**Passage given:**

▬▬▬▬▬▬

Advanced Watercolor Techniques (Part 1): Choose Your Weapon

Advanced Watercolor Techniques (Part 1): Choose Your Weapon

Most artists know watercolor is a temperamental medium.

What many artists don’t know are just how many watercolor techniques simply don’t work on subpar materials.

Pigment, brushes, paper, technique - all of them depend on one another to be their best selves. You could buy the best pigment EVER… and then your crummy paper disintegrates under the first wash.

Think about it - there are tricks and techniques out there that might change the way you paint forever

...that are just physically impossible if you use low quality materials.

So - where do we start? And what does “quality” even mean?

First, we have to break down what kind of paper works for which technique, and why.

(If you have a special technique you want to learn, keep reading to see how you might get a primer on it from one of the best watercolorists in the world!)

Today, I share a conversation I had with Erwin Lian, creator of The Perfect Sketchbook. Erwin hosted 2 successful crowdfunding campaigns and then partnered up with us in order to keep the best watercolor sketchbooks going.

In short - if someone knows their stuff about watercolor paper, pigments and all the necessary watercolor supplies, it’s Erwin. ;)  

Join us today as we discuss:

  • Student Vs Artist Grade Materials.
  • The anatomy of good watercolor paper.
  • When (and why) skills aren’t everything.

How does Student Grade differ from Artist Grade supplies?

Specialty art stores are great because they offer a wealth of supplies in every option there is.

An astounding, exhilarating, absolutely terrifying and overwhelming assortment of supplies, that is impossible to navigate if you don’t know what you’re looking for.

A common distinction is that of “Student Grade” and “Artist Grade.” You might find “Student Grade” watercolor sets that cost $15, and “Artist Grade” sets that go way above $80. So, what’s the big difference?

Generally, Student Grade materials run cheaper, provide lower performance, and are made for folks just starting out (who don’t need their work to look the best it can.) Artist Grade runs higher quality in most aspects.

Student Grade materials are useful for quantity of work over quality, so manufacturers generally cut corners in a few different aspects:

  • In Paint:
    • Pigment concentration
    • Physical properties (dilution, mixing, flowing)
    • Longevity of colors
    • Variety of colors
  • In Paper:
    • Cotton content
    • Grain Flow
    • Strength & Pliability
    • Absorbency

Erwin explains:

“Generally speaking, Student Grade products are cheaper, one grade down and don’t perform as well as Artists Grade products. Artist Grade materials are the preferred choice of professional artists.

▬▬▬▬▬▬

**Goals:**
a. Please copy the part of the watercolor article from "Specialty art stores" up to and including "the big difference?" word for word.
b. In the watercolor article, what happens to crummy paper even when the best pigment is used?

▬▬▬▬▬▬

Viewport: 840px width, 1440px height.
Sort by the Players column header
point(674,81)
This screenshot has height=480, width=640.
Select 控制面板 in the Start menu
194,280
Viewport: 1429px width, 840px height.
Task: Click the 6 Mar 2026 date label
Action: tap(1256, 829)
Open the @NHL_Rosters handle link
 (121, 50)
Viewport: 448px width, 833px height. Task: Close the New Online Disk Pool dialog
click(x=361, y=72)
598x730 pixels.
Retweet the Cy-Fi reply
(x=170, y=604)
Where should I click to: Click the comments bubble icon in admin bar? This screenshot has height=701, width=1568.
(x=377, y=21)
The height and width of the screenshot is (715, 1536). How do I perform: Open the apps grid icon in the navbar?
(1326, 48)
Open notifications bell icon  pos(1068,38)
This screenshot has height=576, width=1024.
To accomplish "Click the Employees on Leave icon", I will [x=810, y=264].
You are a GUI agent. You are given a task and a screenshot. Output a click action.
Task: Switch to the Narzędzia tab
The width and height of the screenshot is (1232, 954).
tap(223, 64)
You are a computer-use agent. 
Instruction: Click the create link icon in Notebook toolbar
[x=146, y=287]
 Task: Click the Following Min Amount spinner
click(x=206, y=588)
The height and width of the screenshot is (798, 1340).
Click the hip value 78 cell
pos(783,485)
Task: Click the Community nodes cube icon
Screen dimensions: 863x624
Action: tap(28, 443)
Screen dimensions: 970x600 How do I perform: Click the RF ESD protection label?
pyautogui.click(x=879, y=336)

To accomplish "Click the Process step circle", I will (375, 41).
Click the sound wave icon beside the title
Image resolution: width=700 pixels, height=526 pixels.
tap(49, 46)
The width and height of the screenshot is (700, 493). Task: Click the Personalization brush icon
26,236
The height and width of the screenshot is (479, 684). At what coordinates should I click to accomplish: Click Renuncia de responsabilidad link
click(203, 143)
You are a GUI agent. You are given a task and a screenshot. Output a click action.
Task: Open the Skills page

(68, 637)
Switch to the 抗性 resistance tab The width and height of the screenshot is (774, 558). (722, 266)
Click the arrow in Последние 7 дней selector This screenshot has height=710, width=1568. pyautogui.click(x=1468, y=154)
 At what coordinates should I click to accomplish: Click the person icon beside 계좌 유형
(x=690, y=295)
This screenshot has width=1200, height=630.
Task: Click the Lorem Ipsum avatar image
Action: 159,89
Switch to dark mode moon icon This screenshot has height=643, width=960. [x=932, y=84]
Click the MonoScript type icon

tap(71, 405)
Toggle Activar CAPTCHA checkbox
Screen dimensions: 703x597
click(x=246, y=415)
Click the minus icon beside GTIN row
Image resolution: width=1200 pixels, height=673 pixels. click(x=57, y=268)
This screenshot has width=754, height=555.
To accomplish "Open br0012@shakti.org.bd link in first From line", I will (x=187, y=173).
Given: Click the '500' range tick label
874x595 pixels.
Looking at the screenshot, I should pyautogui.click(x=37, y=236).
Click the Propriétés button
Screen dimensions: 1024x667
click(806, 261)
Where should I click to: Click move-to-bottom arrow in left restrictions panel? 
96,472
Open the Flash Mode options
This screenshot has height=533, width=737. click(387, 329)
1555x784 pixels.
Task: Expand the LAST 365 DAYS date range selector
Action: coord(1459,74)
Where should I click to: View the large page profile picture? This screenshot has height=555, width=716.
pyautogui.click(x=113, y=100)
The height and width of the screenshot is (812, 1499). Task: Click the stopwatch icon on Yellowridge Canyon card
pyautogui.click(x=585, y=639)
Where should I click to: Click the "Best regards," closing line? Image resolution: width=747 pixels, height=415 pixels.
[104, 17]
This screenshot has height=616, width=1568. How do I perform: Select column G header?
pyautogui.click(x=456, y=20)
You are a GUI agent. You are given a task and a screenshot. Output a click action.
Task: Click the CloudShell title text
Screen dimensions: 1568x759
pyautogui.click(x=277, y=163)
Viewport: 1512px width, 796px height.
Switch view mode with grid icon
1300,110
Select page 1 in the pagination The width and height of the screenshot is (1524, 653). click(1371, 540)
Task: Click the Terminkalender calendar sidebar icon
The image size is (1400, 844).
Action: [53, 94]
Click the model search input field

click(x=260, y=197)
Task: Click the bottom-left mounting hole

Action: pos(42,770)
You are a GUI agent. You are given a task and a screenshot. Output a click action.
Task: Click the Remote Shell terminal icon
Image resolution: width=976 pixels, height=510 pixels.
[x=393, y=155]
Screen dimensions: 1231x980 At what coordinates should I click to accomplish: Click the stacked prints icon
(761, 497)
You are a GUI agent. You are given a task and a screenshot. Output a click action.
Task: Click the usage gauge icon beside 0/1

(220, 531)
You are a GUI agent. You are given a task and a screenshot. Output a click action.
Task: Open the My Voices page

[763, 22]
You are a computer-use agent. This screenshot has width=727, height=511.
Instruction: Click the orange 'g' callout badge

▬▬▬▬▬▬

**Solved problems:**
a.
Specialty art stores are great because they offer a wealth of supplies in every option there is.

An astounding, exhilarating, absolutely terrifying and overwhelming assortment of supplies, that is impossible to navigate if you don’t know what you’re looking for.

A common distinction is that of “Student Grade” and “Artist Grade.” You might find “Student Grade” watercolor sets that cost $15, and “Artist Grade” sets that go way above $80. So, what’s the big difference?

b. It disintegrates under the first wash.